EXERCISE PROMPT - Condense the paragraph that begins "As we have heard" in the hearing testimony below into a short bulleted list, keeping its main facts.

***** EXTRACT TO READ

Although the all-volunteer force has seen great success it has 
one tremendous Achilles' heel. It has created an ever-widening 
gap between the U.S. military and the American people. Fewer 
and fewer young Americans today are exposed to the U.S. 
military.
    As we have heard, the U.S. military has become increasingly 
a family business. Today, more than 80 percent of the young 
people who join the military have a family member in the 
military. Between 25 and 30 percent have a parent in the 
military.
    Congress can help improve the propensity to serve by 
extolling the virtues of service in uniform in the ways that 
were commonplace throughout the wars in Iraq and Afghanistan.
    Repeatedly and publicly castigating the U.S. military as a 
woke institution is both wrong and directly undercuts efforts 
at military recruiting among swaths of young American men and 
women.
    It effectively discourages our young men and women from 
serving in uniform at the very time when the services are 
struggling with this challenge. Recruiting young Americans 
demands the military find ways to attract more people who would 
otherwise not consider military service. To do that, and retain 
the very best of those, it has always emphasized equal 
opportunity for all regardless of race, creed, or color.
    Put unequivocally, military efforts to recognize that 
diversity, equity, and inclusion within the force are both 
valuable and essential. They have long been part of our force 
structure. The military is a team of team. It is a remarkably 
diverse force built on different people that make up the 
strength of America. We cut away at that at our very peril.
    In my first days at West Point, I got a class on race 
relations in a military that was fraught with racial tensions, 
with drug abuse, and indiscipline. The president at that time 
was Richard Nixon and the Secretary of Defense was Melvin 
Laird.
    Neither were well known liberal progressives, but they 
maintained this was an important program that even in my first 
days at West Point I should start learning about, and it helped 
me immensely as I went out to lead troops for the rest of my 
career.
    The successors of those programs exist out there today. We 
cannot afford to undercut them entirely and we can't afford to 
tell Americans who are thinking about serving that this 
military is not up to their expectations.
    We have the best and most powerful military in the world. 
You heard that from our Chairman at the beginning here today. 
We must sustain that by maintaining and growing programs to 
expand the number of people who are interested in the military 
and to make sure they understand it is a proud and honorable 
place to serve.
    Thank you.
    Mr. Grothman. OK. Thank you much. I will call upon myself, 
first of all, just to make a general statement.
    I, personally, believe--I am glad we have gone over 70 
years without having a war with China and I look forward to 
another 70 years, A. And, B, I recently ran into an employee 
back in my district of a manufacturing firm and she was a 
little bit sad because her company--this is in the private 
sector, you know, just a manufacturing firm--had gone from a 
very conservative company to one in which the employees had to 
put up with this woke training stuff and she regretfully said 
she might have to look for another job, and I thought that was 
too bad, but I thought if that is what is going on in private, 
you know, who knows in an area like the military what this woke 
training does.

**********
***** DATA FOR ANALYSIS

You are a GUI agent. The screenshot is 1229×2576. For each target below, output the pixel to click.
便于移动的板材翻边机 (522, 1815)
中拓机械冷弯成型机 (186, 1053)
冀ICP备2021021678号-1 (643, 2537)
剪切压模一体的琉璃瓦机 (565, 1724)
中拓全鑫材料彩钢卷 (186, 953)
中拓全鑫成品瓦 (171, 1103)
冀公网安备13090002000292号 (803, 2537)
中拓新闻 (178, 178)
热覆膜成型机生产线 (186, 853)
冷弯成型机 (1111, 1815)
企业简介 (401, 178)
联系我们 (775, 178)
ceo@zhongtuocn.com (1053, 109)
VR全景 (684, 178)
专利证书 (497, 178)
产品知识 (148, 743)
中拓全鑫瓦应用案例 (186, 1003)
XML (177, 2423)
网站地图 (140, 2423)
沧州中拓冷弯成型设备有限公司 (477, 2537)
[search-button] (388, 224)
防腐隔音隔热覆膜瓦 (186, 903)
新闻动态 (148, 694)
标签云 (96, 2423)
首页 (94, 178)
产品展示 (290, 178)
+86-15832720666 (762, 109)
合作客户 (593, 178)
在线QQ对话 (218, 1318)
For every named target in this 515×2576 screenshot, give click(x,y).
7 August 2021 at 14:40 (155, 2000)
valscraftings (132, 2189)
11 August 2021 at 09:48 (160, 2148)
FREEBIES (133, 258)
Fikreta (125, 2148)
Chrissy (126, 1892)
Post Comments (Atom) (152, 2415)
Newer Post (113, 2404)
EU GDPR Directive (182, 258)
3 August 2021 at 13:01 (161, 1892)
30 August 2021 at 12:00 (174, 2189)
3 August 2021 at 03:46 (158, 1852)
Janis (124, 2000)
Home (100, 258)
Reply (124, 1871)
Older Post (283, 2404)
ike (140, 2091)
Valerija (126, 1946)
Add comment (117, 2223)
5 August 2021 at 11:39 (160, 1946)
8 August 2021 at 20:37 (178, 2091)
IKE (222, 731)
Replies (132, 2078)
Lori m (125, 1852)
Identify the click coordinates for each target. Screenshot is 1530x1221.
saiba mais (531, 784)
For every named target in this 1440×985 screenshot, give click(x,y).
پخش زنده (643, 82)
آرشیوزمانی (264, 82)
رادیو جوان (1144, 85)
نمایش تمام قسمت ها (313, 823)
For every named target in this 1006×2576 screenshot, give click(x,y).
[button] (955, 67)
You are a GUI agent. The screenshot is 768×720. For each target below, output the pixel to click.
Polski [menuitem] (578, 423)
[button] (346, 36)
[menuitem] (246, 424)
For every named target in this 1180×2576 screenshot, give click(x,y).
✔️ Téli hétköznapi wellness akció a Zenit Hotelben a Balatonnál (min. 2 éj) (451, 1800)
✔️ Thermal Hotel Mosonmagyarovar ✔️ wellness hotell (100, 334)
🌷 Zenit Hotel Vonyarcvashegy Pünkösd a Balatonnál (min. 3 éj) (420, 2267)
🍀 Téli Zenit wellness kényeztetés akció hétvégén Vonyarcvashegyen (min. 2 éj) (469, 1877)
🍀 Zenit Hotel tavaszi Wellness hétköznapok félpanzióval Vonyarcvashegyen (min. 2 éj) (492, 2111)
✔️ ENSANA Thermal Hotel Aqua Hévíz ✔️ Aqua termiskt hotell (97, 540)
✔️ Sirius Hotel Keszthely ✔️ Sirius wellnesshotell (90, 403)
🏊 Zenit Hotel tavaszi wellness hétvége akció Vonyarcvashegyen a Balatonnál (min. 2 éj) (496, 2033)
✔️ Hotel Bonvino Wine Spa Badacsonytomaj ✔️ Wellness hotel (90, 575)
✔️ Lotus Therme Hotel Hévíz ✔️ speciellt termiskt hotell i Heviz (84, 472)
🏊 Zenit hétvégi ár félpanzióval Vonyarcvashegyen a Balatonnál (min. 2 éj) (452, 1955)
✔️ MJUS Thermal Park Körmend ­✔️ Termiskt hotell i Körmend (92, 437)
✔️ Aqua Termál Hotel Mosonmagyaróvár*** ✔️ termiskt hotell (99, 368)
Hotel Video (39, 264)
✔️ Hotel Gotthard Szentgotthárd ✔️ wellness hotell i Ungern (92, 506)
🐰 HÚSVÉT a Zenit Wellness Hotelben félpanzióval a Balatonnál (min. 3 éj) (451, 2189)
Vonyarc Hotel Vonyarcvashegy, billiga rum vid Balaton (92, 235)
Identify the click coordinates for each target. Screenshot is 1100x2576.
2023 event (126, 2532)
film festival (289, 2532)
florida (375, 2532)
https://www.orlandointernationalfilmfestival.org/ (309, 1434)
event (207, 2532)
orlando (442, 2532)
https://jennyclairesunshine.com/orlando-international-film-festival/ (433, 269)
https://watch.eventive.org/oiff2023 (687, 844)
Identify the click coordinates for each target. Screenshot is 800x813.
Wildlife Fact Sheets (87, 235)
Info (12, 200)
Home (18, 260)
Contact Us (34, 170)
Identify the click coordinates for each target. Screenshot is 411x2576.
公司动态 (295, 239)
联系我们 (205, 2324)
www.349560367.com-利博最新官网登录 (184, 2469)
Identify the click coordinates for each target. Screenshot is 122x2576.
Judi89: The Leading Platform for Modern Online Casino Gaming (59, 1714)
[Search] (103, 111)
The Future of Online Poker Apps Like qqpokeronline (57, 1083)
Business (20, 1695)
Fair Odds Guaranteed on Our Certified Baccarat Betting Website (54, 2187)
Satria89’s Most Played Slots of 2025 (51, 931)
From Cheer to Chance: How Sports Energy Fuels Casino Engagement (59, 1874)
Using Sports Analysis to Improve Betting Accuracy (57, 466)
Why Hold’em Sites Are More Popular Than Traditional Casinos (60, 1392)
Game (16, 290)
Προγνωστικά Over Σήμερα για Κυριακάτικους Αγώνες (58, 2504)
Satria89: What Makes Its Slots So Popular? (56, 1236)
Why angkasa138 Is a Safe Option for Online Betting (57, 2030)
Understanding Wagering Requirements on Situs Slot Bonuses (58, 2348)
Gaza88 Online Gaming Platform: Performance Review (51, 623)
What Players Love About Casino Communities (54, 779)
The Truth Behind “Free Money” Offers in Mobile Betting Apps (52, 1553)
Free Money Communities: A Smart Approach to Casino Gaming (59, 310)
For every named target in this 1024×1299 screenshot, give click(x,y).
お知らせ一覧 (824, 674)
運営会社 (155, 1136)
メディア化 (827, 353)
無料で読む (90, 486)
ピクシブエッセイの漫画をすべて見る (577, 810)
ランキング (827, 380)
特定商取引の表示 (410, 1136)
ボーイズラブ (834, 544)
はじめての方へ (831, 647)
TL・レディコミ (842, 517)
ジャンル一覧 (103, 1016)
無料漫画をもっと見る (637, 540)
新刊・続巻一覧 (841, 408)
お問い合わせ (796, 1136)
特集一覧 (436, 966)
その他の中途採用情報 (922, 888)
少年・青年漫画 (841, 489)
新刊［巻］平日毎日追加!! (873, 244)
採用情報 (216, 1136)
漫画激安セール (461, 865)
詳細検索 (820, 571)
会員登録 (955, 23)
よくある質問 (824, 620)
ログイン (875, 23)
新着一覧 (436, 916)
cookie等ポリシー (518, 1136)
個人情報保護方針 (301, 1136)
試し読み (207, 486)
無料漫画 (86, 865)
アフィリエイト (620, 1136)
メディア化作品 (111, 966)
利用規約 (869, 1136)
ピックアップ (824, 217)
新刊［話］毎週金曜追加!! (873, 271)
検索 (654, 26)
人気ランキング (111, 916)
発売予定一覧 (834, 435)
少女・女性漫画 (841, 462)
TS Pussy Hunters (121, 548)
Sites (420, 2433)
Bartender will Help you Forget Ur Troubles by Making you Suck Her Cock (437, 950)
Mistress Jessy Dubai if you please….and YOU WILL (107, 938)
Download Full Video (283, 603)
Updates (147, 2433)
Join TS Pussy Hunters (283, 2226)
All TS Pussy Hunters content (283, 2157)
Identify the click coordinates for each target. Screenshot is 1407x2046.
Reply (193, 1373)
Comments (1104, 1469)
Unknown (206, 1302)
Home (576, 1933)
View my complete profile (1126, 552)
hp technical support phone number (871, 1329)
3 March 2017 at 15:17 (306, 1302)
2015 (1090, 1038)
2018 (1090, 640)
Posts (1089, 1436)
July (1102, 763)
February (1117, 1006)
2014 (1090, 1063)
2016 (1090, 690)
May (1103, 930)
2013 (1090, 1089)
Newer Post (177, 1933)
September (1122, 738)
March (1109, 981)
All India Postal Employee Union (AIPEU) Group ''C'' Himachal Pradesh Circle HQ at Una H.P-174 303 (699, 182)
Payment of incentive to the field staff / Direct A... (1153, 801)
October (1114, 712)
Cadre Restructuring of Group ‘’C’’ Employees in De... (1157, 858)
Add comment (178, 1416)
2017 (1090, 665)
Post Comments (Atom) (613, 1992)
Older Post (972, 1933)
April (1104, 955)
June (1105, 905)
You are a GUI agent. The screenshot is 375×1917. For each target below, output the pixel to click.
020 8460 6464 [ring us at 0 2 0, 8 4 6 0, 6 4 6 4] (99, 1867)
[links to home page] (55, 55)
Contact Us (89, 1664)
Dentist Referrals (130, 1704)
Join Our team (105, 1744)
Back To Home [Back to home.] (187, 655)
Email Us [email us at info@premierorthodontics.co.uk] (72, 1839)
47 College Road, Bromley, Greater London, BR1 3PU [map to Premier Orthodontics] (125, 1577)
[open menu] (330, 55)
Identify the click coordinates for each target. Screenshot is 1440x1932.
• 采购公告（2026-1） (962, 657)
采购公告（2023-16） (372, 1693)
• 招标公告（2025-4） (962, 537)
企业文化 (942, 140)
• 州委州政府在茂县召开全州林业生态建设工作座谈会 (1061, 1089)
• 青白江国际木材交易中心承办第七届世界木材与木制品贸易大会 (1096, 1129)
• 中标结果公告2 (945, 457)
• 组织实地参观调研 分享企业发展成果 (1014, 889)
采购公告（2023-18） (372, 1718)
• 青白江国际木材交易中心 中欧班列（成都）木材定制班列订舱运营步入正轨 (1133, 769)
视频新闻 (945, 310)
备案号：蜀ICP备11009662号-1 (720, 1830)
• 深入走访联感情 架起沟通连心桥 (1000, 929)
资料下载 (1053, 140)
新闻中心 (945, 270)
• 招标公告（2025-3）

**********

TASK SOLUTION -
- The U.S. military has increasingly become a family business.
- More than 80 percent of young people who join the military have a family member in it.
- Between 25 and 30 percent have a parent in the military.